Bandung - Pencurian alat pemantau aktivitas kegempaan di Gunung Tangkuban Parahu menimbulkan kerugian yang tidak sedikit. Alat-alat milik Pusat Vulkanologi dan Mitigasi Bencana Geologi (PVMBG) yang hilang dicuri tersebut bernilai puluhan juta rupiah.
"Akibat kejadian tersebut, kerugian mencapai Rp 90 juta," ujar Kabidhumas Polda Jabar Kombes Pol Martinus Sitompul kepada wartawan, Rabu (22/5/2013). Martin menjelaskan, peralatan yang dicuri tersebut terpasang di lokasi station seismik atau kawasan Kawah Ratu yang masih berada dalam lingkup area wisata Tangkuban Parahu. Pencurian ini, menurut Martin, baru diketahui pada Selasa, 21 Mei 2013, sekitar pukul 15.00 WIB. "Terjadi pencurian satu accu basah 12 volt merk Yuasa, satu unit alat Seismometer L22C (3 komponen) dan kabel seismometer sepanjang lima meter milik PVMBG," jelasnya. Pihak PVMBG telah melaporkan kasus pencurian ini ke Polsek Cagak (Subang). Perkara ini masih dalam penyelidikan kepolisian. Sejumlah saksi pun sudah dimintai keterangan. Namun belum ada tersangka yang ditangkap.
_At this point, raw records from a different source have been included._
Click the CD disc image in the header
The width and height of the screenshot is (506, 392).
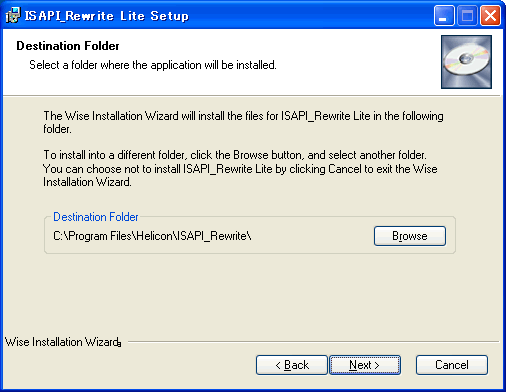[466, 62]
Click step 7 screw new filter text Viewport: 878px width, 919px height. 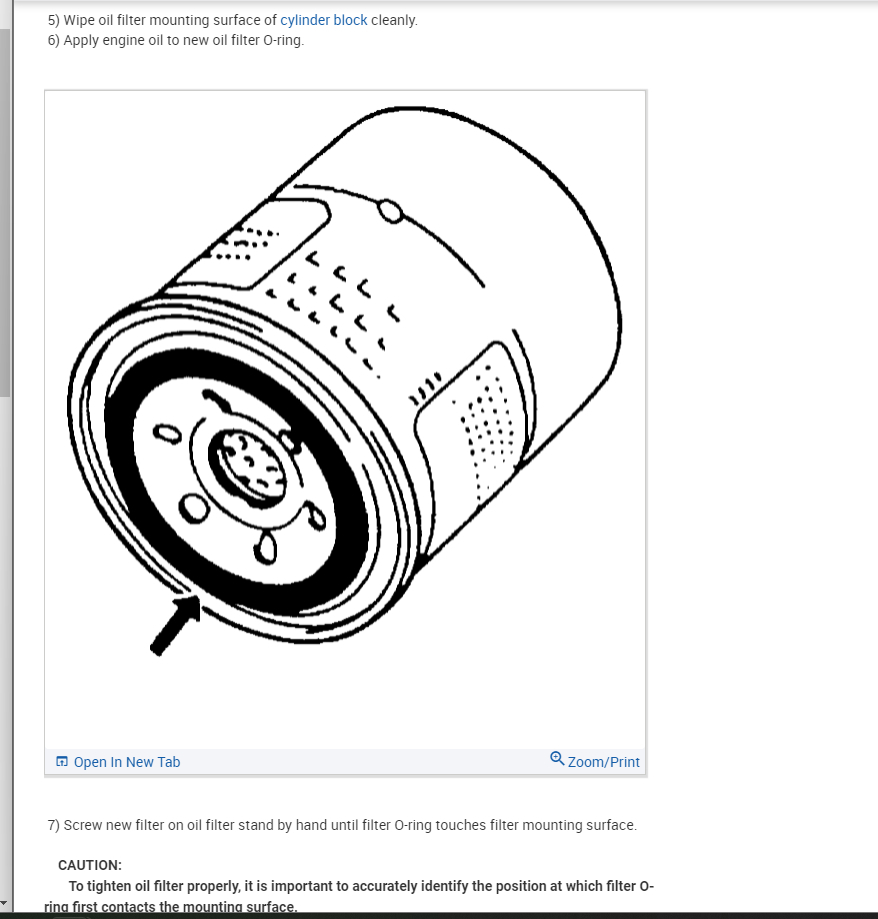342,825
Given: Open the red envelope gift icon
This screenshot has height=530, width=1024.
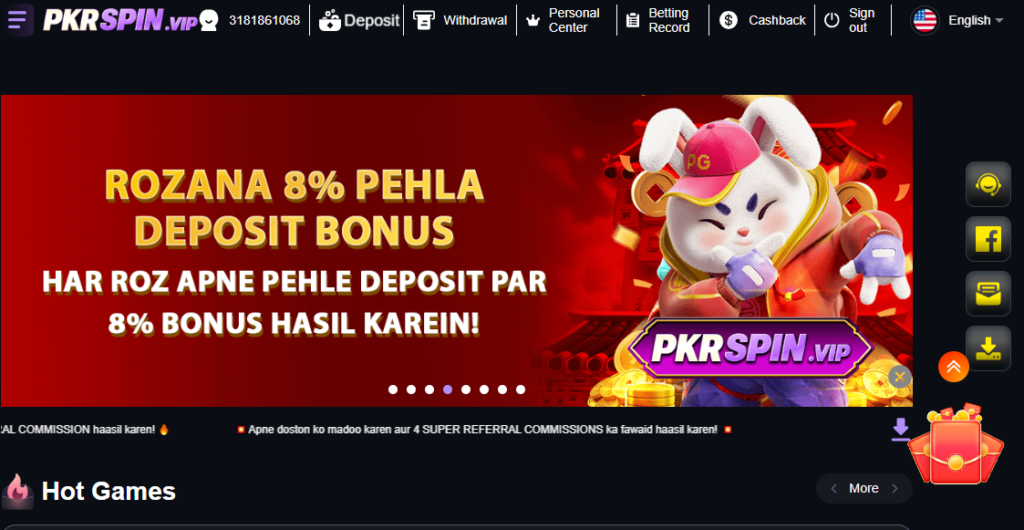Looking at the screenshot, I should point(955,446).
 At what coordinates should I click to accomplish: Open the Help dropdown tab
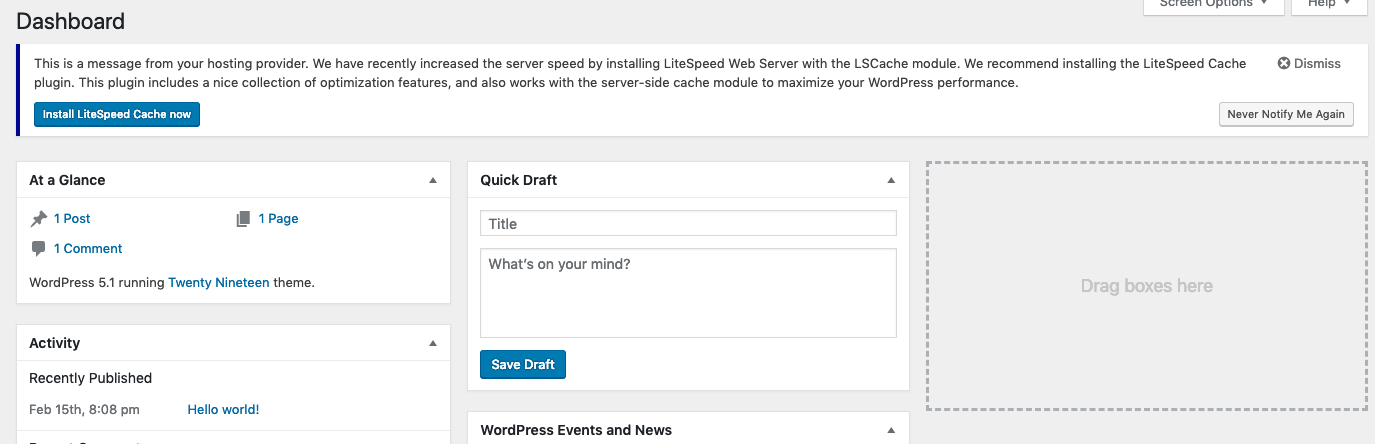pyautogui.click(x=1328, y=5)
Kepala Pusat Vulkanologi dan Mitigasi Bencana Geologi, Dr Surono menuturkan, pencurian ini bukan yang pertama kali terjadi di Gunung Tangkuban Parahu. Sejak tahun 2010, tercatat sudah terjadi 11 kali pencurian peralatan di kawasan Gunung Tangkuban Parahu.